# The task:
The line containing "Given: Click the 温水洗浄便座 toilet seat icon" and every line after it, through the end of the records below, are to be reproduced exactly, with the pictures left out.

# Records supplied:
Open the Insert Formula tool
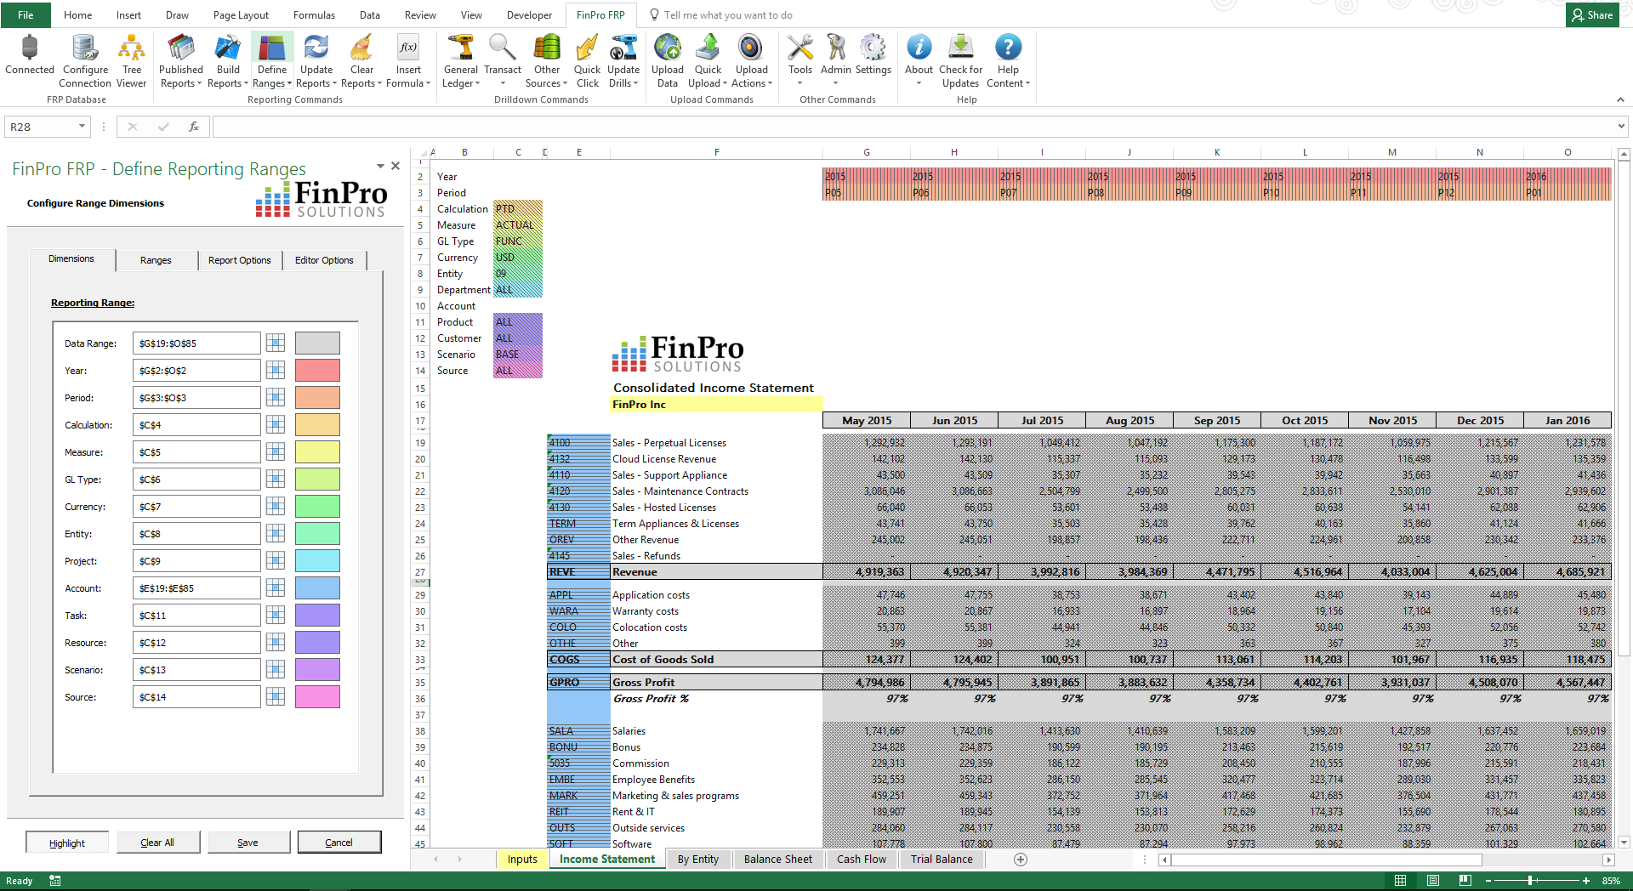The image size is (1633, 891). pos(408,60)
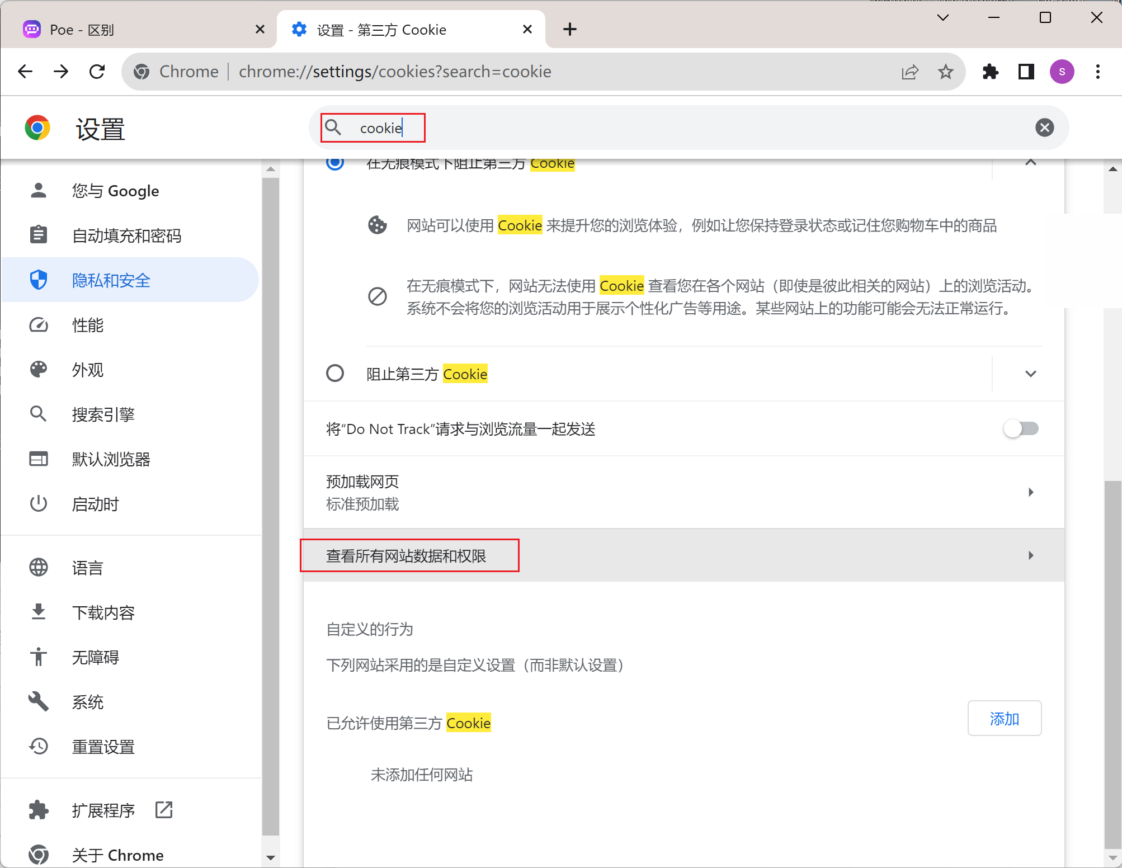The height and width of the screenshot is (868, 1122).
Task: Reload the page
Action: coord(97,72)
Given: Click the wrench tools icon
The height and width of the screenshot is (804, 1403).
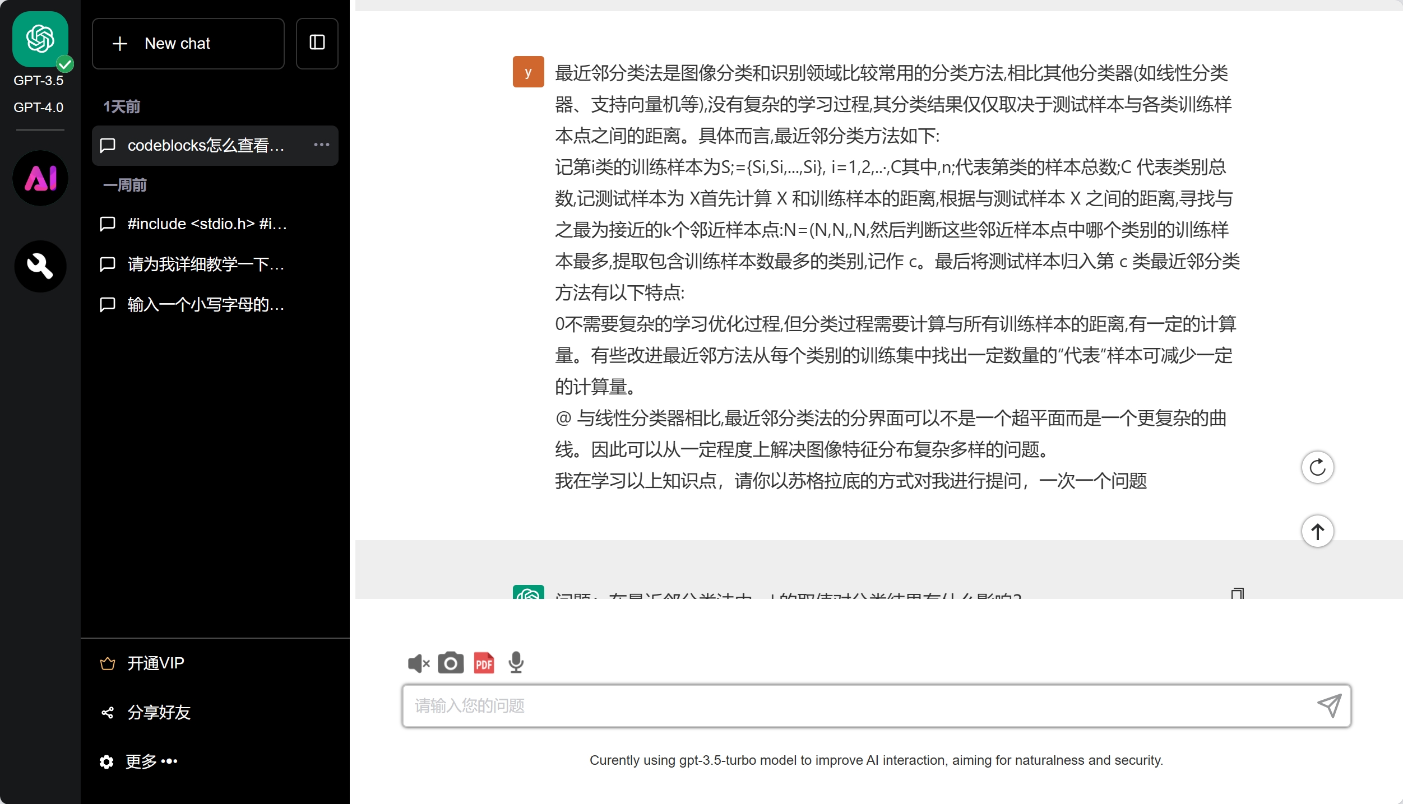Looking at the screenshot, I should 40,266.
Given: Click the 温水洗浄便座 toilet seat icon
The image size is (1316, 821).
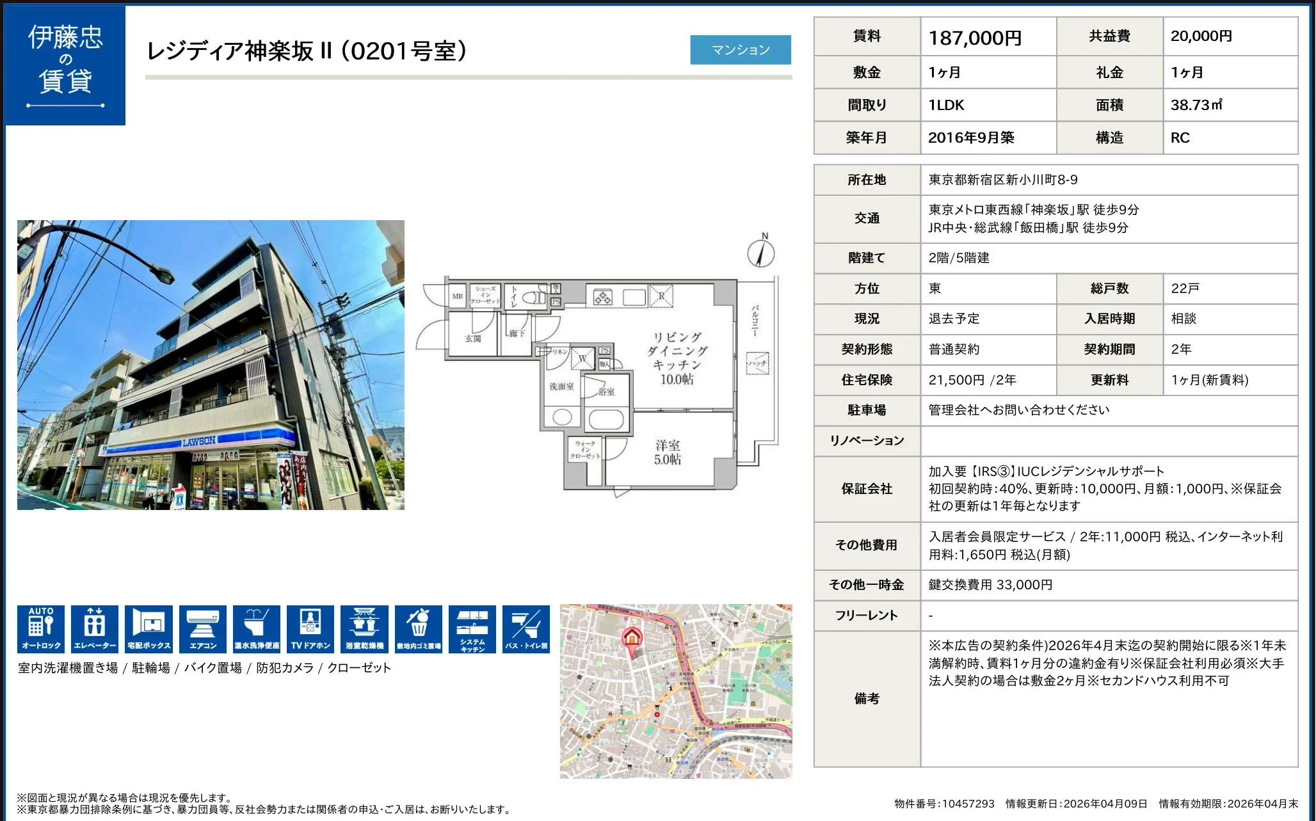Looking at the screenshot, I should (257, 628).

# Exercise answer:
Given: Click the 温水洗浄便座 toilet seat icon
The image size is (1316, 821).
Looking at the screenshot, I should (257, 628).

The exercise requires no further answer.